The biggest expense is food. Markets are stocked, but prices are out of reach—especially for coveted items like pork, chicken, and milk. Even tomatoes are now unaffordable for many families.
Holguín was once known as the breadbasket of Cuba because of its rich agricultural land. That reputation took a severe hit this year when Hurricane Melissa tore through the province, destroying vast areas of crops. Replanting and repairing the damage without gasoline for tractors or electricity for irrigation is nearly impossible. Less food means higher prices.
Production across the economy is grinding to a halt. Factories can’t function without electricity, and many skilled workers have given up their state jobs because wages are so low. Jorge, whom I met selling bologna in the market, used to be an engineer at a state enterprise. Verónica, once a teacher, now sells sweets she bakes at home—when the power is on. Ironically, while Marco Rubio claims he wants to bring capitalism to Cuba, US sanctions are crushing the very private sector that most Cubans now depend on to survive.
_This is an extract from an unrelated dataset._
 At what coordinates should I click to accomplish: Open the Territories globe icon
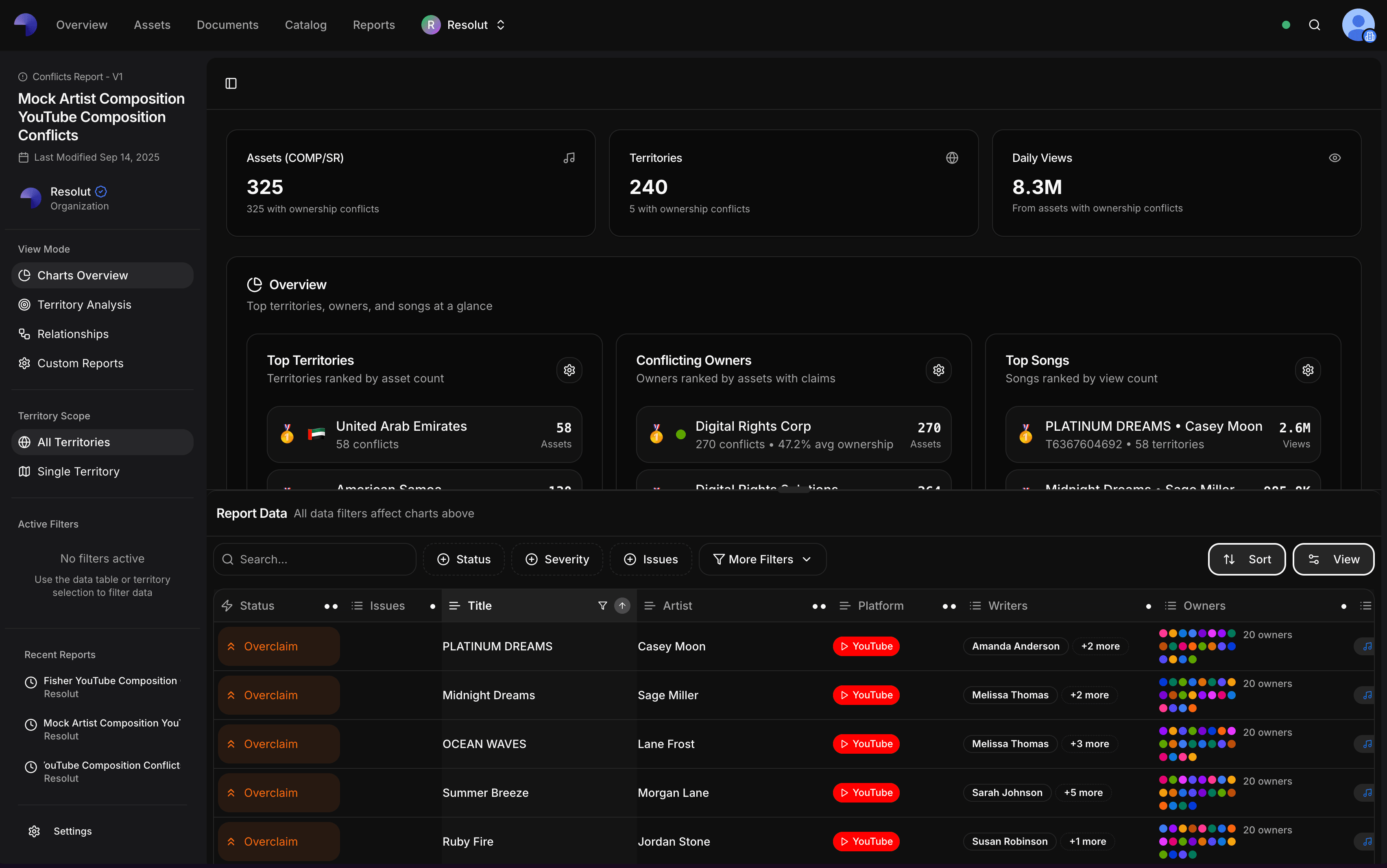pyautogui.click(x=952, y=157)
I talked to people on the street who blame the Cuban government for the crisis and openly say they can’t wait for the fall of communism. Young people told me that their goal is to leave the island and live somewhere they can make a decent living. But I didn’t meet a single person who supported the blockade or a US invasion.
“This government is terrible,” said a thin man who changes money on the street—an illegal but tolerated activity. But when I showed him a photo of Marco Rubio, he didn’t hesitate. “That man is the devil. A self-serving, slimy politician who doesn’t give a damn about the Cuban people.”
Others put the blame squarely on the United States. They point to the dramatic improvement in their lives after Presidents Obama and Raúl Castro reached an agreement and Washington eased many sanctions in 2014–2016. “It was the same Cuban government we have now,” one man told me. “But when the US loosened the rope around our necks, we could breathe. If they just left us alone, we could find our own solutions.”
The only way Cubans are surviving this siege is because they help one another. They trade rice for coffee with neighbors. They improvise—no hay, pero se resuelve (we don’t have much, but we make it work). The government provides daily meals for the most vulnerable—the elderly, the disabled, mothers with no income—but each day it becomes harder as the state has less food to distribute and less fuel to cook with.
At one feeding center, an elderly volunteer told us he spends hours every day scavenging for firewood. He proudly showed us a chunk of a wooden pallet, nails and all. “This guarantees tomorrow’s meal,” he said—his face caught between pride and sorrow.
So how long can Cubans hold on as conditions worsen? And what is the endgame?
When I asked people where this is leading, they had no idea. Rubio wants regime change, but no one can explain how that would happen or who would replace the current government. Some speculate a deal could be struck with Trump. “Make Trump the minister of tourism,” a hotel clerk joked, only half joking. “Give him a hotel and a golf course—a Mar-a-Lago in Varadero—and maybe he’d leave us alone.”
Who will win this demonic game Trump and Rubio are playing with the lives of eleven million Cubans?
Ernesto, who fixes refrigerators when the power is on, places his bet on the Cuban people. “We’re rebels,” he told me. “We defeated Batista in 1959. We survived the Bay of Pigs. We endured the Special Period when the Soviet Union collapsed and we were left with nothing. We’ll survive this too.”
He summed it up with a line Cubans know by heart, from the great songwriter Silvio Rodríguez: El tiempo está a favor de los pequenos, de los desnudos, de los olvidados—"Time belongs to the small, the exposed, the forgotten."
In the long sweep of time, endurance outlasts domination.